Description of the task: For this exercise, please reproduce the records below word for word, from the first line through the line with "Select ЖКХ as".

Exercise materials:
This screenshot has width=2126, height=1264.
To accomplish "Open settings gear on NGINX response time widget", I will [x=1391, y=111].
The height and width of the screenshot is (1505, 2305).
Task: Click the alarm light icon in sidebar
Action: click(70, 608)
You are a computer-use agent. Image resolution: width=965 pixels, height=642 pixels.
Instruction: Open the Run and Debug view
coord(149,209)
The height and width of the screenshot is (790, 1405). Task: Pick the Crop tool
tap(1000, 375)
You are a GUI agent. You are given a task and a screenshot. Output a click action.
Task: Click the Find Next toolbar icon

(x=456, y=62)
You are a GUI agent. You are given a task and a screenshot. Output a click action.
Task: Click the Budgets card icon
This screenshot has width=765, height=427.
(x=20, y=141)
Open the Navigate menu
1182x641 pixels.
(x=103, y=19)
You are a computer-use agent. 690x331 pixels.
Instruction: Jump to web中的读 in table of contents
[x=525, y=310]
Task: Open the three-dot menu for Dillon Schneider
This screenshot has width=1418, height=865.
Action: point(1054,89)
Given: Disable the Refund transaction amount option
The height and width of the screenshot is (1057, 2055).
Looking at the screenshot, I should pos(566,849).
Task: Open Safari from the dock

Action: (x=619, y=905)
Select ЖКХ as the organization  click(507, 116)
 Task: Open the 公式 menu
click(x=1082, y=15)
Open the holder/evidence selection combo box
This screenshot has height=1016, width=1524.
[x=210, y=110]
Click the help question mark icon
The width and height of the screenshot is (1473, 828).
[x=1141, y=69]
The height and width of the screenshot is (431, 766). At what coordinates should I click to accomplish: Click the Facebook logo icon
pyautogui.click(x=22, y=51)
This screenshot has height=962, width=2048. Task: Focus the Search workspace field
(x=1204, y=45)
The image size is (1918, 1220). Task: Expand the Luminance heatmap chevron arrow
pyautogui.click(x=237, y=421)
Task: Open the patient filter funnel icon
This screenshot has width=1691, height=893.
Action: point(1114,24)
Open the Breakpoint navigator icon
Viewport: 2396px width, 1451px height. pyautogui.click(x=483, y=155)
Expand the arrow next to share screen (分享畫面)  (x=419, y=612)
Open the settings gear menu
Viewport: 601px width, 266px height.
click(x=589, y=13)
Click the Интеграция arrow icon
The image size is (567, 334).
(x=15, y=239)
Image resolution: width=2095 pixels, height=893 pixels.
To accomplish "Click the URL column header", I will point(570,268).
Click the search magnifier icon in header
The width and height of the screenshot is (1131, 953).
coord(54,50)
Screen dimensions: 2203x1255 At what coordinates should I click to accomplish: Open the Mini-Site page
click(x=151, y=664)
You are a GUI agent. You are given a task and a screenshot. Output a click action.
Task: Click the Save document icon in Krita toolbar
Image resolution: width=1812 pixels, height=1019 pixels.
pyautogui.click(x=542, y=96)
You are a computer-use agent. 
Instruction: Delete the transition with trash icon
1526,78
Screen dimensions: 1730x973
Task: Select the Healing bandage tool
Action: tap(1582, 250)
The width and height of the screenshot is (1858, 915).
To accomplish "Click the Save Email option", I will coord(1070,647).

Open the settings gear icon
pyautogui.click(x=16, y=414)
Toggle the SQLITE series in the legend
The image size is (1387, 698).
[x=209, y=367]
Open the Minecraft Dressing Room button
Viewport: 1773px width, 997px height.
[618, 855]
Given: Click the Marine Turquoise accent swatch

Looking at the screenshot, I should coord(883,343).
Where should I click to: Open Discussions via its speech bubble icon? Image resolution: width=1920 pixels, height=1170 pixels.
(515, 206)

Reply to the task:
This screenshot has width=2126, height=1264.
To accomplish "Open settings gear on NGINX response time widget", I will [x=1391, y=111].
The height and width of the screenshot is (1505, 2305).
Task: Click the alarm light icon in sidebar
Action: click(70, 608)
You are a computer-use agent. Image resolution: width=965 pixels, height=642 pixels.
Instruction: Open the Run and Debug view
coord(149,209)
The height and width of the screenshot is (790, 1405). Task: Pick the Crop tool
tap(1000, 375)
You are a GUI agent. You are given a task and a screenshot. Output a click action.
Task: Click the Find Next toolbar icon

(x=456, y=62)
You are a GUI agent. You are given a task and a screenshot. Output a click action.
Task: Click the Budgets card icon
This screenshot has width=765, height=427.
(x=20, y=141)
Open the Navigate menu
1182x641 pixels.
(x=103, y=19)
You are a computer-use agent. 690x331 pixels.
Instruction: Jump to web中的读 in table of contents
[x=525, y=310]
Task: Open the three-dot menu for Dillon Schneider
This screenshot has width=1418, height=865.
Action: point(1054,89)
Given: Disable the Refund transaction amount option
The height and width of the screenshot is (1057, 2055).
Looking at the screenshot, I should pos(566,849).
Task: Open Safari from the dock

Action: (x=619, y=905)
Select ЖКХ as the organization  click(507, 116)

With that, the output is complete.